### DOCUMENT EXCERPT
- Opening Delimiter -

Wet Tropics Management Authority - Student Research Grant Scheme

Effects of the presence of a queen on the foraging behaviour of the invasive yellow crazy ant, Anoplolepis gracilipes

Indicative Funding
$1,000
Summary
This project will aim to determine the effects of the presence of a queen on the foraging behaviour of yellow crazy ants Anoplolepis gracilipes. The colonies will be randomly assigned to one of two treatments: queenless and queenright (queen present). The experiment will measure the how long it takes for the colonies to discover the food (discovery time) and compare the performance of both treatments. The experiment will also determine the preferred food source of each treatment. This project is significant because it will reveal how the colony makeup affects the colony?s foraging behaviour, particularly the presence of a queen.
Investigators
Rankin Salinas and Lori Lach (College of Science & Engineering)
Keywords
Formicidae; Anoplolepis gracilipes; invasive species; foraging; queen; behaviour

Wet Tropics Management Authority - Student Research Grant Scheme

Interactions among fungi, ants, and the ant-plant Myrmecodia beccarii

Indicative Funding
$3,000
Summary
Myrmecodia beccarii is a vulnerable endemic ant-plant of far north Queensland. This ant-plant provides ants with housing in specialised tunnels and chambers. Fungi were discovered in these chambers almost 40 years ago but their identity and functional roles have never been determined. I will explore the ecological interactions among fungi, ants and M. beccarrii to establish and define this tripartite mutualism. To do this, I will conduct field work to determine the distribution of fungal species within M.beccarii and field/greenhouse experiments to investigate the interactions and functional roles of fungi. The results will be used to inform the conservation of M. beccarri.

- Closing Delimiter -

### TASK SET
1. In the grant listing, what indicative funding is given for the project on interactions among fungi, ants, and Myrmecodia beccarii?
2. Please extract a passage from the grant listing word for word, beginning at the words "Interactions among fungi, ants, and" and stopping after "of M. beccarri.".

### RECORDS SHOWN

- Opening Delimiter -

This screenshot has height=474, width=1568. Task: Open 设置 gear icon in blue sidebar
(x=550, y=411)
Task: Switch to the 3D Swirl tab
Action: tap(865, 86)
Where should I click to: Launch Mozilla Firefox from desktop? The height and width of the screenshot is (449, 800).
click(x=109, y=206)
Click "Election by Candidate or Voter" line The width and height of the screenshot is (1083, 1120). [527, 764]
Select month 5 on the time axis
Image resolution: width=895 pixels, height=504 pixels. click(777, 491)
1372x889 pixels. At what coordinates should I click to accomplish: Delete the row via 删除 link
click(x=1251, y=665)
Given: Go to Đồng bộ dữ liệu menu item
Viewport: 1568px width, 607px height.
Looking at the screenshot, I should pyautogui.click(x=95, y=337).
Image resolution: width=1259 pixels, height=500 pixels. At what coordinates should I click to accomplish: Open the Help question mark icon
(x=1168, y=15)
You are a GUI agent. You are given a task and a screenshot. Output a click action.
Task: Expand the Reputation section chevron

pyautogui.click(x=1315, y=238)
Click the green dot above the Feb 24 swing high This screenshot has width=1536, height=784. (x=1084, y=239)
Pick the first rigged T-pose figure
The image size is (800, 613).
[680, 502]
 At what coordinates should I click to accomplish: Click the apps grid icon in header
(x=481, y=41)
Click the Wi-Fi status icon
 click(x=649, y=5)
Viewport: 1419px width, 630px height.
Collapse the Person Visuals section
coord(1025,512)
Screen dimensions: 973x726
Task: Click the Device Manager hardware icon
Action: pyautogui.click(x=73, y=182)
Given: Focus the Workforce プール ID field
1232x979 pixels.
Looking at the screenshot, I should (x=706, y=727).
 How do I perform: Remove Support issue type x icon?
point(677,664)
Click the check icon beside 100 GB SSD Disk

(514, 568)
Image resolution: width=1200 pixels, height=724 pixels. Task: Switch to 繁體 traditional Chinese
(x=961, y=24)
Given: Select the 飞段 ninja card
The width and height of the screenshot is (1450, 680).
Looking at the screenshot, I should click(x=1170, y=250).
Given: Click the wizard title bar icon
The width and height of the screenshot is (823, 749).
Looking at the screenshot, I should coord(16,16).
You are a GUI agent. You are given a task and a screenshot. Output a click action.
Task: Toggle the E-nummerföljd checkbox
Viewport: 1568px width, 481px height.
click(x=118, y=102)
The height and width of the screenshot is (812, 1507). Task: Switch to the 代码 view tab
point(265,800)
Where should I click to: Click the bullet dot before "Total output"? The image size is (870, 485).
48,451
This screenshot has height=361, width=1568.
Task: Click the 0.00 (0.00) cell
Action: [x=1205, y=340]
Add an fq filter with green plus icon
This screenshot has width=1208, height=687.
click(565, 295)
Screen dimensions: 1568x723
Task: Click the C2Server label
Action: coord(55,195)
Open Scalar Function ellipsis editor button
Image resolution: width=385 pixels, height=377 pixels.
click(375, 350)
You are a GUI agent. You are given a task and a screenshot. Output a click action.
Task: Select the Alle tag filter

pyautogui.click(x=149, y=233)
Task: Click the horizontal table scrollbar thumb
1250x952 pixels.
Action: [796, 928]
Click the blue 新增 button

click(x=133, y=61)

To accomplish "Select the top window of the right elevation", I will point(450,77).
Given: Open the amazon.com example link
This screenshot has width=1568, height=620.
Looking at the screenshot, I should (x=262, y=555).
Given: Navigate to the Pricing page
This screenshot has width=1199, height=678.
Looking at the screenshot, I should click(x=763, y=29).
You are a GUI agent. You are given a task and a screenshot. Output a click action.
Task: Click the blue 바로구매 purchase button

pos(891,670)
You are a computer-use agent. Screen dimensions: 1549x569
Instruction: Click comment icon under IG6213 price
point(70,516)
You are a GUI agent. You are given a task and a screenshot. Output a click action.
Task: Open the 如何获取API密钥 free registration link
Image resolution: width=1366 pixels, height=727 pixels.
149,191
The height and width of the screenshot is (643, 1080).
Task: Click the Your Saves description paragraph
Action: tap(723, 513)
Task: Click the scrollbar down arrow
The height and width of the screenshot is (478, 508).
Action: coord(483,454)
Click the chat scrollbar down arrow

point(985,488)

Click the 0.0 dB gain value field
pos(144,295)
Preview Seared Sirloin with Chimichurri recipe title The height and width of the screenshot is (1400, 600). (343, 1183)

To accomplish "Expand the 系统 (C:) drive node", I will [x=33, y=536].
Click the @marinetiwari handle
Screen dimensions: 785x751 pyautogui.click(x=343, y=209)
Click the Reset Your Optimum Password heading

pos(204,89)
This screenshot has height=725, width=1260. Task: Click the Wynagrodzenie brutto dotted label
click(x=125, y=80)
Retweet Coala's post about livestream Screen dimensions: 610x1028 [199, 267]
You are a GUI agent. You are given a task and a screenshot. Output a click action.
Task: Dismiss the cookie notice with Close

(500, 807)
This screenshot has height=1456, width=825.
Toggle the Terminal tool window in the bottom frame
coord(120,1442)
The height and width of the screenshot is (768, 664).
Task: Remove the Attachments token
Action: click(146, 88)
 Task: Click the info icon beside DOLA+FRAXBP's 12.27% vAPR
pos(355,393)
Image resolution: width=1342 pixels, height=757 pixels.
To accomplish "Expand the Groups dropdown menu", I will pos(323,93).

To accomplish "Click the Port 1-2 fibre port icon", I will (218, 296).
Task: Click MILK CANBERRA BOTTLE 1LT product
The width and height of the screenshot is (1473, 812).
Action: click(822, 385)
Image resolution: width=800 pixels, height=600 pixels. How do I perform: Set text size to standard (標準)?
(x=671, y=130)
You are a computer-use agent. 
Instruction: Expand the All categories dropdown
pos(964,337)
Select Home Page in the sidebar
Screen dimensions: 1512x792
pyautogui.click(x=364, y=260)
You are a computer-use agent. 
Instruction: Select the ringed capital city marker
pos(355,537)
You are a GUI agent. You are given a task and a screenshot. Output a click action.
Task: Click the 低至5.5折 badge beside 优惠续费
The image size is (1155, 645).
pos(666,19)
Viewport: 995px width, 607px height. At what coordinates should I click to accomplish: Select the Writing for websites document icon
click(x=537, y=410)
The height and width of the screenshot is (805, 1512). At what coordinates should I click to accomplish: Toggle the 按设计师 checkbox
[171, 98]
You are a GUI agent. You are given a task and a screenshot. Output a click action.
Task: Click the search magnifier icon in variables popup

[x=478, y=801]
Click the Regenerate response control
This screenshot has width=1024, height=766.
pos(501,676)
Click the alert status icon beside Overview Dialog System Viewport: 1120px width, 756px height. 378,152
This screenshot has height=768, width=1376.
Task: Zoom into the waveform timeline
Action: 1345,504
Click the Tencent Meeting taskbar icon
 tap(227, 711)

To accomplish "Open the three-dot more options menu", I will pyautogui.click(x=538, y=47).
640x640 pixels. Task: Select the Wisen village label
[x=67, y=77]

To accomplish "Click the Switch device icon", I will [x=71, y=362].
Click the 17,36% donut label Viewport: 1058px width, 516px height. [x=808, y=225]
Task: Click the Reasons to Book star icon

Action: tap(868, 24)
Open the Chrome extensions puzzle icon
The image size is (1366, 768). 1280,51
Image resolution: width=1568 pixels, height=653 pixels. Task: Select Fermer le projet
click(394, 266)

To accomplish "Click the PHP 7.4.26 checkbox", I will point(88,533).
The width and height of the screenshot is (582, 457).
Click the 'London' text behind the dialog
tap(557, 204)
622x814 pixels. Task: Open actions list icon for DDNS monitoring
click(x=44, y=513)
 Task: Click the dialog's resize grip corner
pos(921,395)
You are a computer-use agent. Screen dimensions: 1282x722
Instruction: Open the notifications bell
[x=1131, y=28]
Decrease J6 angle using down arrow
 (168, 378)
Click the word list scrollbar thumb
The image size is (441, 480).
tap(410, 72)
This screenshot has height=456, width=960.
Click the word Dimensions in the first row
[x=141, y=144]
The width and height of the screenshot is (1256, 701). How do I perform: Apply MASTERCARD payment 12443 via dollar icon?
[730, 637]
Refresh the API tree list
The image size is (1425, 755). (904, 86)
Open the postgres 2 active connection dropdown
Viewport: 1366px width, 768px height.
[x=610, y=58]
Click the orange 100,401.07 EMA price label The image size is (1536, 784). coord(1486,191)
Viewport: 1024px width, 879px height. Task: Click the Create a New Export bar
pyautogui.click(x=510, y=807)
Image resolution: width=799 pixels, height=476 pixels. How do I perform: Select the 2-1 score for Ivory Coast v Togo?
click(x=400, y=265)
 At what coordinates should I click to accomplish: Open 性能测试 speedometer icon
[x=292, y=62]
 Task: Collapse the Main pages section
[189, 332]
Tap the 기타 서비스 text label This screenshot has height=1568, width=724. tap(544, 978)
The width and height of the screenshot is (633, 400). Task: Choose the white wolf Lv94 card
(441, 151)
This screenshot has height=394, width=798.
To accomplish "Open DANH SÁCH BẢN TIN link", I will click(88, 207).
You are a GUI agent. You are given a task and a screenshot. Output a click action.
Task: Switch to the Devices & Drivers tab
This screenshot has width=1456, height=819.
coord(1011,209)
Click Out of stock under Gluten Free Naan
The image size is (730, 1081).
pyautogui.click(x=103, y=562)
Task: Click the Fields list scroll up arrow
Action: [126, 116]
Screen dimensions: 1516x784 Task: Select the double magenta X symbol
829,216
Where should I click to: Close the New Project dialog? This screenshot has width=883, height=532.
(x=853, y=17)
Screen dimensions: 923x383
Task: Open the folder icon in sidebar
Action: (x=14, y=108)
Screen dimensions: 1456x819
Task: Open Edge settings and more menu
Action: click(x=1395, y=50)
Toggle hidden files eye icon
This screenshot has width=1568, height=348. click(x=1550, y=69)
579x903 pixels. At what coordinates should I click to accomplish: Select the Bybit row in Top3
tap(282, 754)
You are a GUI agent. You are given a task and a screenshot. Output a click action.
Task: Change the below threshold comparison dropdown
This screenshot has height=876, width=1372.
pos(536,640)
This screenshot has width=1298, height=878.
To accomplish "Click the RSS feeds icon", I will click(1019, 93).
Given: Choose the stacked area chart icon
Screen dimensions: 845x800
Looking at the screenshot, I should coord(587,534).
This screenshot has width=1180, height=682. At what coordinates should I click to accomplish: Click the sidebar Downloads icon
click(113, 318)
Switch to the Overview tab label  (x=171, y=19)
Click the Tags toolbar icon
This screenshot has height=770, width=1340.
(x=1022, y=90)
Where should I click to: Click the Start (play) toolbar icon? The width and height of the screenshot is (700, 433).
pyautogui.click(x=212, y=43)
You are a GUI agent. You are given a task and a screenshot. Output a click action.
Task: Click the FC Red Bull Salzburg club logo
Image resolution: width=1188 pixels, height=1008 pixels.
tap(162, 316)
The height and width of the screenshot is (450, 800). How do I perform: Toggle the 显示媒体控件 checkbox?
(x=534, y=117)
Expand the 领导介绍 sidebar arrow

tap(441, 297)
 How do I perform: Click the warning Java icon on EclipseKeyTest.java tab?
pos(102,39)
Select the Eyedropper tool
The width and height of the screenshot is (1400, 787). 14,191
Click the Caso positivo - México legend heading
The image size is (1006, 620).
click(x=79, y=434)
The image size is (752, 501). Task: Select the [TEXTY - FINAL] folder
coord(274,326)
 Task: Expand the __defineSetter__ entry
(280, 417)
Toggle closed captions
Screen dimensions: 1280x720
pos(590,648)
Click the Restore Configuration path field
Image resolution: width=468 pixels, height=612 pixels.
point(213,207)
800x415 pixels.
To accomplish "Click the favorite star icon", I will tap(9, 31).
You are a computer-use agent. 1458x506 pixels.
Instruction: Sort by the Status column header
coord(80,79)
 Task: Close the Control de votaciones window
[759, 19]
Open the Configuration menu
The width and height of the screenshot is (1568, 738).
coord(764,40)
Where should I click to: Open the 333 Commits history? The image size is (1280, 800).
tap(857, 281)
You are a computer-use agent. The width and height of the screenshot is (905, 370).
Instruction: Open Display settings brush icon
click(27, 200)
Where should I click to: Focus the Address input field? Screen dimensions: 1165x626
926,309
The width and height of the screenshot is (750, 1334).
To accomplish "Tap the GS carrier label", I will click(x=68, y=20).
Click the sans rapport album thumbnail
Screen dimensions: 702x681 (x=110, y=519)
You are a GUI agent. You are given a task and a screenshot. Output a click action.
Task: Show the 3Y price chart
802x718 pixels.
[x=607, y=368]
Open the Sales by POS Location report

- Closing Delimiter -

### RESPONSES FOR EACH TASK
1. $3,000

2.
Interactions among fungi, ants, and the ant-plant Myrmecodia beccarii

Indicative Funding
$3,000
Summary
Myrmecodia beccarii is a vulnerable endemic ant-plant of far north Queensland. This ant-plant provides ants with housing in specialised tunnels and chambers. Fungi were discovered in these chambers almost 40 years ago but their identity and functional roles have never been determined. I will explore the ecological interactions among fungi, ants and M. beccarrii to establish and define this tripartite mutualism. To do this, I will conduct field work to determine the distribution of fungal species within M.beccarii and field/greenhouse experiments to investigate the interactions and functional roles of fungi. The results will be used to inform the conservation of M. beccarri.